Thoughts on the jam: It really didn’t hold that unique pawpaw flavor well. It tasted good, but it really just tasted like “jam”. I have a few pawpaws left over that still need to ripen a bit so I’m hoping that I can get enough out of them to mix some jam and fresh pawpaws to whip up some pawpaw ice cream.

11 Responses

  1. Yeah completely unknown across the pond here, that sounds pretty interesting a papaya-banana taste… that jam sounds pretty cool….. and hang on.. did you say ice cream :D

    my favorite words

  2. I wish I could imagine what these taste like…are they sweet? Sour? Are they juicy? I’m so curious to try one now…Thanks!!

  3. I’m an east-coast creature and I’ve never in my life seen a pawpaw! Your jam looks wonderful! And I love the idea of pawpaw ice cream! Do you think I can find them as far north as Boston?

    a.k.a. The Hungry Mouse

  4. Pawpaws are really sweet with a slight tang. Again, it’s really hard to describe.

    @Kang I didn’t mean that the flavor is like a banana or a papaya, I meant the texture is similar.

    If you are interested in trying pawpaws or even growing your own plants it looks like these guys have quite a few pawpaw products including frozen pawpaw pulp!

  5. @Jessie they are really hard to find in Maryland and I have no idea about boston even though it’s probably in the range of where they can grow. I think Ohio is the pawpaw capital, at least they have a pawpaw festival.

  6. I grew up in Indiana and pawpaws are all over there. They are good – often compared to a banana, but I think they are definatly their own fruit. I’d like to grow a tree here in New Hampshire.

  7. I grew up in Kentucky, where they grow wild.
    I guess I’d describe the taste as a banana creme cake batter with the consistency of a dry smushed banana. Very perculiar!

  8. Every time I read pawpaw I can’t help but sing the theme song from Paw Paw Bears…

  9. They usually grow near creeks and rivers. Even if you learn to identify the trees there’s no guarantee that the trees will have fruit. In a clump of four or five trees only one or two may have fruit in the early to mid fall. Paddling along the Potomac or the canal you can often smell them before you see them. They taste and smell like a combination of over ripe banana and custard. Imagine banana pudding that has the texture of pumpkin flesh.
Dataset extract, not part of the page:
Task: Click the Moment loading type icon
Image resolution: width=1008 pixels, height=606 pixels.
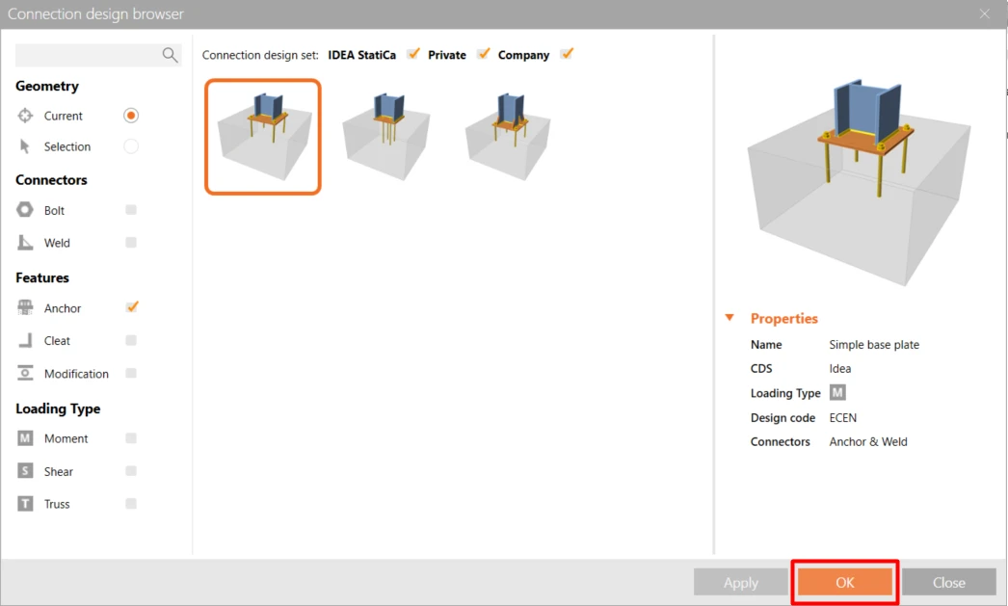Action: tap(25, 438)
With almond size seeds. I like ‘em, but they take a little getting used to. The persimmons are dropping now, and if they’re ripe, they are as their scientific name diospyros says, food of the gods. Under ripe ones will pucker your mouth in an unforgettably unpleasant way. Unripe pawpaws are merely flavorless and starchy. They are generally ripe when they look like a too far gone banana- blackish green, spotted and soft. Free food in the forest, folks!

  10. James, Thanks for the Pawpaw jam recipe. I used it last fall to rave reviews and just dug it out for a fresh batch this year. Last year’s jam managed to maintain a nice pawpaw flavor, which I think may have been helped by using very ripe pawpaws.
    Thanks again!

  11. Thanks Clinton, I’m glad it worked out for you. Thanks for reminding me that it’s pawpaw season as well, I would have totally forgot!